### Exercise text
Addressing Moral Uncertainty using Large Language Models for Ethical Decision-Making
Rohit K. Dubey, Damian Dailisan, Sachit Mahajan
TL;DR
This work tackles moral uncertainty in AI decision-making by introducing AMULED, a two-layer reinforcement learning framework that appends a task-agnostic ethical layer guided by large language models. It formalizes multiple moral perspectives into Basic Belief Assignments, fusing them with Belief Jensen–Shannon Divergence and Dempster–Shafer Theory to generate shaping rewards that balance primary goals with diverse ethical sub-goals. The approach is evaluated on two toy domains, Finding Milk and Driving and Rescuing, showing improved consistency and adaptability over handcrafted rewards and other belief-aggregation baselines, with GPT-4o-mini typically delivering the strongest performance. While promising for low-stakes, scalable ethical reasoning, the paper notes limitations in LLM spatial reasoning, potential biases, and the need for interpretability and human-in-the-loop validation for high-stakes deployments.

### Data provided
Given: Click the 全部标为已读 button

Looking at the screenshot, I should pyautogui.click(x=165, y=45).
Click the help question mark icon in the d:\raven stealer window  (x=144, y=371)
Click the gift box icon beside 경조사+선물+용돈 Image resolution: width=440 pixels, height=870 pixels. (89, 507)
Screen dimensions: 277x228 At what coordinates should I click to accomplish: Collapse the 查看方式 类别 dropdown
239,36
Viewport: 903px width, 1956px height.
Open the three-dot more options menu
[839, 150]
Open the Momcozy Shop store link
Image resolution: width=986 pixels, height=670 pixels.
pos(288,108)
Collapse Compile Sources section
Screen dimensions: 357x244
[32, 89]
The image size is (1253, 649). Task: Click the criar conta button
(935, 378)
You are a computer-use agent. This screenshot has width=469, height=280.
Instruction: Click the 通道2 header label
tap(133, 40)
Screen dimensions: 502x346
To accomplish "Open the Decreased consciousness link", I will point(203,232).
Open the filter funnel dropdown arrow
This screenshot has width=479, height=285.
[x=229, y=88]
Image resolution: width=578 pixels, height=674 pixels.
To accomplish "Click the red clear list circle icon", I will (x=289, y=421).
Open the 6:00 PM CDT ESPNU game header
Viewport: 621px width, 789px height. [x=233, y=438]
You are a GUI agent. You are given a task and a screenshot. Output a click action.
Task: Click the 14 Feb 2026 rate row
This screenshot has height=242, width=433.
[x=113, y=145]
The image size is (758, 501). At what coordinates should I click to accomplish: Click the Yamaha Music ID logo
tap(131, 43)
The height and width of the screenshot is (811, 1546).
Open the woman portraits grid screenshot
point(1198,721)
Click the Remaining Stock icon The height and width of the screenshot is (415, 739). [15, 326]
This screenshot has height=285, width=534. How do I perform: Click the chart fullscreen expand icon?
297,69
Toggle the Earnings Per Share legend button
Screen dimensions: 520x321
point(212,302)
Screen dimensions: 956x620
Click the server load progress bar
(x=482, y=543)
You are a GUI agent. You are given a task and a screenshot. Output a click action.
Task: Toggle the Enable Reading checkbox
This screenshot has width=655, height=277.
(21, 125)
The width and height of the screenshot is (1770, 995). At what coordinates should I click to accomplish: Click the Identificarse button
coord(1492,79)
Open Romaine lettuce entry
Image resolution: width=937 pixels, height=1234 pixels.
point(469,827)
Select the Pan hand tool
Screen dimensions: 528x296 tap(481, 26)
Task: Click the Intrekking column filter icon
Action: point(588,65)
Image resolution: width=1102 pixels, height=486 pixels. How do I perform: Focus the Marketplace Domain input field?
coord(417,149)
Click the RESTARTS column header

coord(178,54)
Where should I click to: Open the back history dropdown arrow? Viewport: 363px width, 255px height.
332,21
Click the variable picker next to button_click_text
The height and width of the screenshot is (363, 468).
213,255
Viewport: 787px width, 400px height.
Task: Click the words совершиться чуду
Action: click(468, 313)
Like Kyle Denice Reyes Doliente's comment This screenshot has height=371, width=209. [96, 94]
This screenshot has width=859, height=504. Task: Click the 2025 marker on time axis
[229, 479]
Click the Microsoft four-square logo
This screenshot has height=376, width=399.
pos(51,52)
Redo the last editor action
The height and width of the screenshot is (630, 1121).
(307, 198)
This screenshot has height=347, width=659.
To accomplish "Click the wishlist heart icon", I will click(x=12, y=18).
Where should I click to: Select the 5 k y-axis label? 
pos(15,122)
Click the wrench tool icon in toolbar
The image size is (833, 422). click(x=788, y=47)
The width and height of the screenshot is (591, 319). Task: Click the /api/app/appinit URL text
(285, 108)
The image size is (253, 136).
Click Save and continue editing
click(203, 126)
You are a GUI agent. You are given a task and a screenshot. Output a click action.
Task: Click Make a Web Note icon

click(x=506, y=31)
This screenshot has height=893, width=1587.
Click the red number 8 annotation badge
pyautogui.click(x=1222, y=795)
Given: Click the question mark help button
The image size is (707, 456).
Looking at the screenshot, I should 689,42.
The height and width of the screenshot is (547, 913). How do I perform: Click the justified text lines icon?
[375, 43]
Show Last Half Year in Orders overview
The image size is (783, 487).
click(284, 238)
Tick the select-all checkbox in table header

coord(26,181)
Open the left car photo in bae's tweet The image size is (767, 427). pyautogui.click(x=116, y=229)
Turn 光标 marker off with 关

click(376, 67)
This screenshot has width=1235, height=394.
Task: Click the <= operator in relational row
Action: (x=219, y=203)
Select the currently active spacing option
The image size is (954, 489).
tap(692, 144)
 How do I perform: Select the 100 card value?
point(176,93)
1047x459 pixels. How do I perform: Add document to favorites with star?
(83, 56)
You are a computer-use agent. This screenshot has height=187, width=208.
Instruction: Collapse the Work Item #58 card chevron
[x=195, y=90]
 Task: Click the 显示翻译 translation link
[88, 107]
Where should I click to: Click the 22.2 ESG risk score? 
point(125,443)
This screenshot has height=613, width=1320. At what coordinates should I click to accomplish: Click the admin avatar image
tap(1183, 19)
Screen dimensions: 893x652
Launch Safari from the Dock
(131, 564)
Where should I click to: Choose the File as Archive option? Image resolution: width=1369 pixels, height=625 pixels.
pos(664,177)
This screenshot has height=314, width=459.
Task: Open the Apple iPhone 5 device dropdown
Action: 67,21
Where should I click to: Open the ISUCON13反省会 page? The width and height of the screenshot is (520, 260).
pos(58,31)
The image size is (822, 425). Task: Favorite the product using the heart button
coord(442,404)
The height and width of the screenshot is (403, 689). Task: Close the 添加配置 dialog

### Task requirements
- a) Answer these questions using the summary about AMULED:
(i) How many layers does the AMULED reinforcement learning framework have?
(ii) On which two toy domains is the approach evaluated?
(iii) Which model typically delivers the strongest performance?
- b) List every author named in the summary about AMULED.
- c) Extend the summary about AMULED past its final sentence.
The listing comes from a separate source and has no connection to the summary about AMULED.

### Responses by task
- a)
(i) Two.
(ii) Finding Milk and Driving and Rescuing.
(iii) GPT-4o-mini.

- b) Rohit K. Dubey, Damian Dailisan, Sachit Mahajan

- c)
Abstract
We present an ethical decision-making framework that refines a pre-trained reinforcement learning (RL) model using a task-agnostic ethical layer. Following initial training, the RL model undergoes ethical fine-tuning, where human feedback is replaced by feedback generated from a large language model (LLM). The LLM embodies consequentialist, deontological, virtue, social justice, and care ethics as moral principles to assign belief values to recommended actions during ethical decision-making. An ethical layer aggregates belief scores from multiple LLM-derived moral perspectives using Belief Jensen-Shannon Divergence and Dempster-Shafer Theory into probability scores that also serve as the shaping reward, steering the agent toward choices that align with a balanced ethical framework. This integrated learning framework helps the RL agent navigate moral uncertainty in complex environments and enables it to make morally sound decisions across diverse tasks. Our approach, tested across different LLM variants and compared with other belief aggregation techniques, demonstrates improved consistency, adaptability, and reduced reliance on handcrafted ethical rewards. This method is especially effective in dynamic scenarios where ethical challenges arise unexpectedly, making it well-suited for real-world applications.